Write each line out exactly, from the one containing "The image size is (501, 346)." through the final line of the data, and keep pictures out of the copy.

Stored data entries:
============

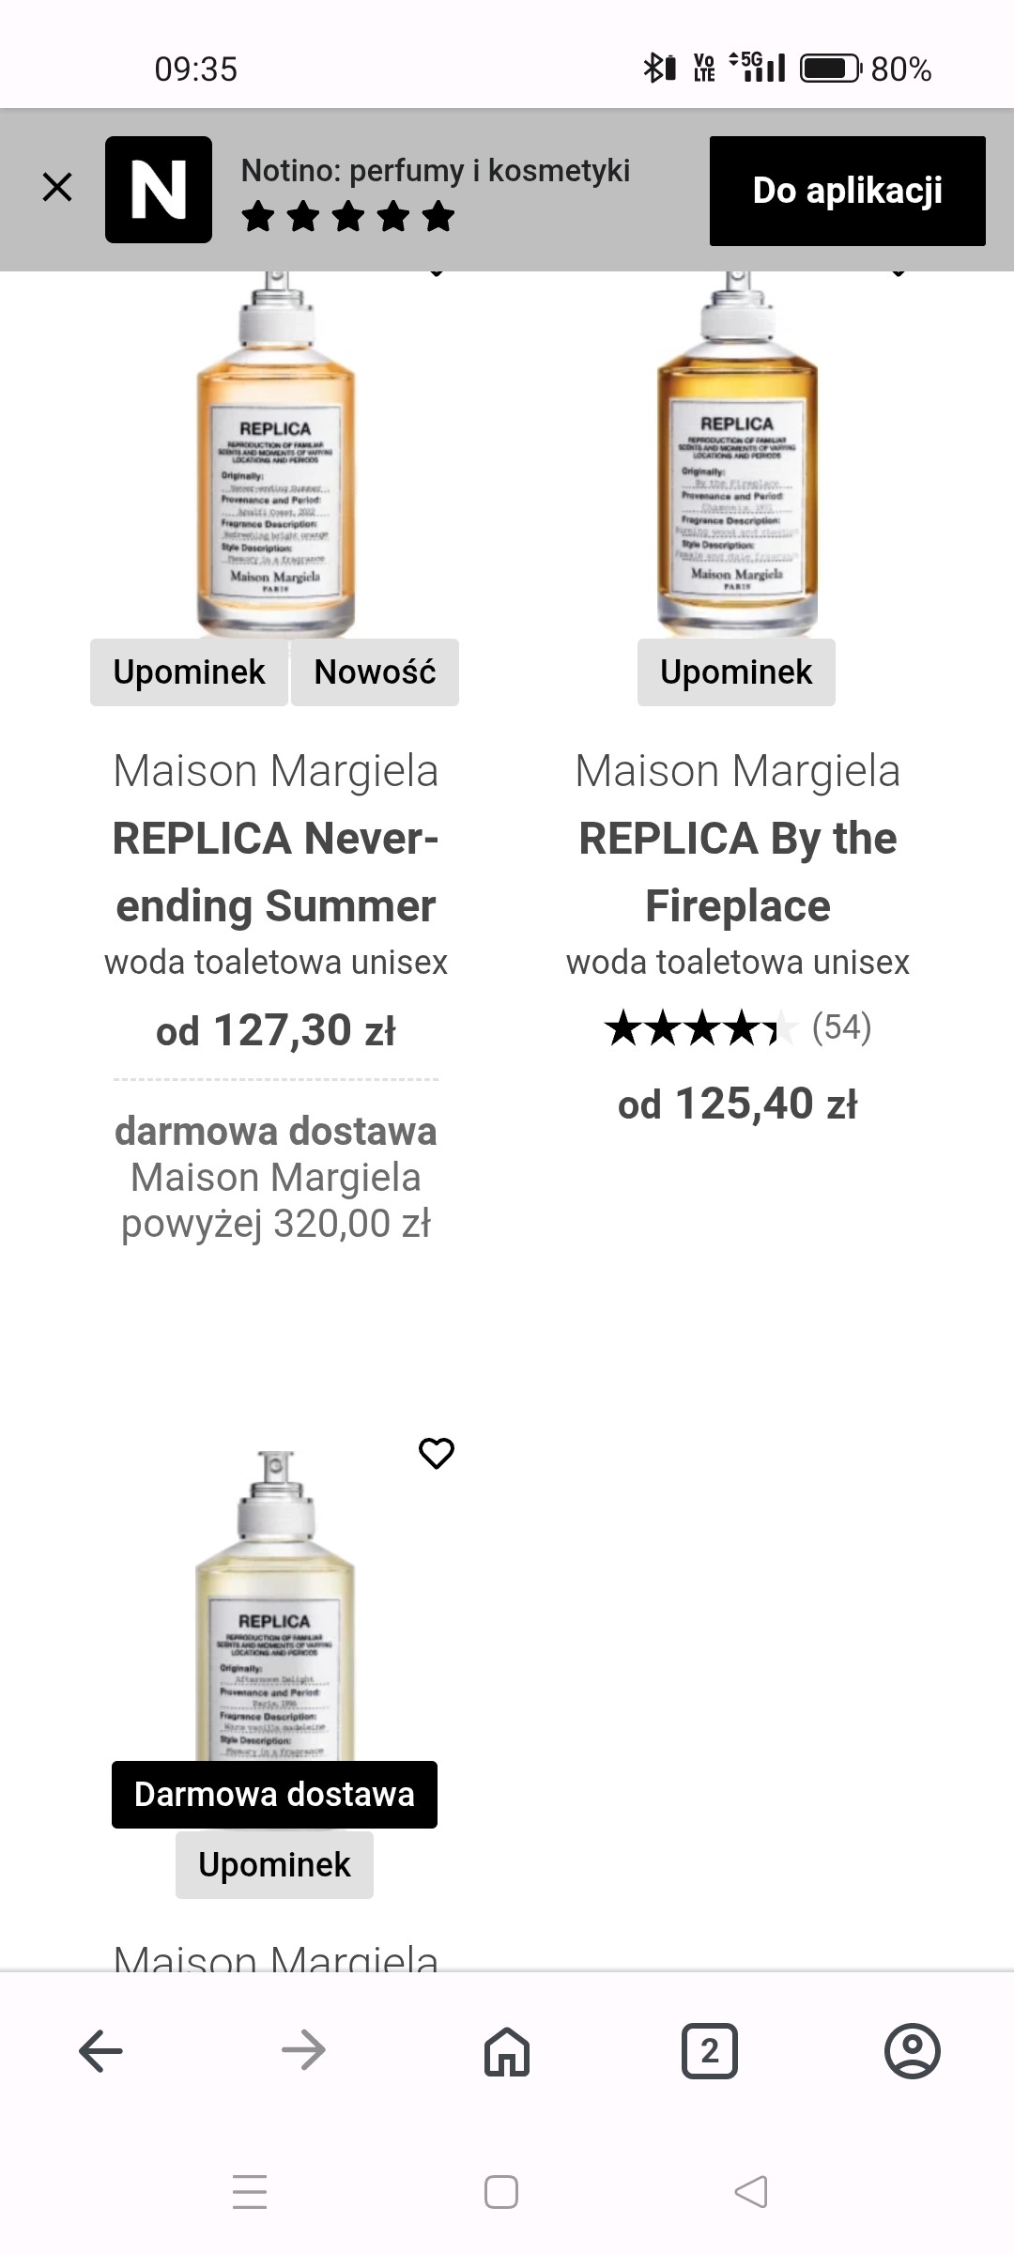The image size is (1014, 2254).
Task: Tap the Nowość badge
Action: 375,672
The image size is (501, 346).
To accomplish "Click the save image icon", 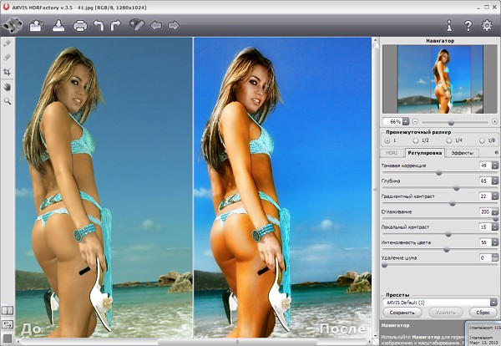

============

** Answer below **
The image size is (501, 346).
To accomplish "Click the save image icon", 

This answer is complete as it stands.